Assignment: Only a number is wanted here, namely how many lines of the data contain the string "status".

Saved data entries:
══════

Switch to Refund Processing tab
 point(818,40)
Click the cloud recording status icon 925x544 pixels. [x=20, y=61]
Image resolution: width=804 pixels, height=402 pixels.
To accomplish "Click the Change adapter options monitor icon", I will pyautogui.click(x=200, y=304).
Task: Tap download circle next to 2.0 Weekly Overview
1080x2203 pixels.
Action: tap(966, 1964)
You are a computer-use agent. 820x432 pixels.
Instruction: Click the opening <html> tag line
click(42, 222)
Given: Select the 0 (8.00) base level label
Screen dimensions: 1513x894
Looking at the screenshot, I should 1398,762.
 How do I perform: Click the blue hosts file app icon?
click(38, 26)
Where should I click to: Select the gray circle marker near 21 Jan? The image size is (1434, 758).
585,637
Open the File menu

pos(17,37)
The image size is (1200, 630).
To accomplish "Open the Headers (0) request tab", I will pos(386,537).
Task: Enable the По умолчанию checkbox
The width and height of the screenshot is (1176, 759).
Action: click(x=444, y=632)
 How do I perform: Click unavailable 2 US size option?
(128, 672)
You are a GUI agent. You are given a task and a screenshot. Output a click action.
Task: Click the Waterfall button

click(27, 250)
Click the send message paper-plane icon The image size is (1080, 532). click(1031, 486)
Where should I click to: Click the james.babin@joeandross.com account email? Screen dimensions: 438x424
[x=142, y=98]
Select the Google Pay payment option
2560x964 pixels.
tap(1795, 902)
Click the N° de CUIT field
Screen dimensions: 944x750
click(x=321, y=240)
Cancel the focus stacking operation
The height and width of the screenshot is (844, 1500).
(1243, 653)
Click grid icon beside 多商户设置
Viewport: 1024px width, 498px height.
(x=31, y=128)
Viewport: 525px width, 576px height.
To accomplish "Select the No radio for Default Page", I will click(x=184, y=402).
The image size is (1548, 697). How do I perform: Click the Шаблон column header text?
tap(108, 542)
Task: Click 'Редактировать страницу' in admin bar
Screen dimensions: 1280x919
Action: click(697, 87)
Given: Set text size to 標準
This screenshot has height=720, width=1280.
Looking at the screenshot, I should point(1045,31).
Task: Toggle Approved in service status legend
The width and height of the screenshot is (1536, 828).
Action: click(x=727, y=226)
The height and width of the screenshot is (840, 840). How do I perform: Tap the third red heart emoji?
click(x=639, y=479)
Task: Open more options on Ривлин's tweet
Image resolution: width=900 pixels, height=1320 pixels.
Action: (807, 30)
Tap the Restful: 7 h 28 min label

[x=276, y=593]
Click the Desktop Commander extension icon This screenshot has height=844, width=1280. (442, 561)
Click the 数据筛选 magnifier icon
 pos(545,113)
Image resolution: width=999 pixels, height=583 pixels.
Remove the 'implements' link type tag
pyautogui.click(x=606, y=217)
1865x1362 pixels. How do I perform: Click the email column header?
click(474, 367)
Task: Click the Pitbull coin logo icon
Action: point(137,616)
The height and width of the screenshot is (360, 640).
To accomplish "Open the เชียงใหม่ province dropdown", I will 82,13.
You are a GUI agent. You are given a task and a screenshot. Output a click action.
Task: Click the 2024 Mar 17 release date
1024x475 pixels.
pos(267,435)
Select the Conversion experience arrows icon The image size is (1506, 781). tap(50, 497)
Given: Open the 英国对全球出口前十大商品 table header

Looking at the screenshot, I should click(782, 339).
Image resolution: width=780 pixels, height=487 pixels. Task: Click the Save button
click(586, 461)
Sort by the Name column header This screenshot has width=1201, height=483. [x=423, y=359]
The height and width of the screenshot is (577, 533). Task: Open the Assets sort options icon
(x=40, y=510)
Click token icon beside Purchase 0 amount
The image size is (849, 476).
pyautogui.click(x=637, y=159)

══════

Solution to the problem: 2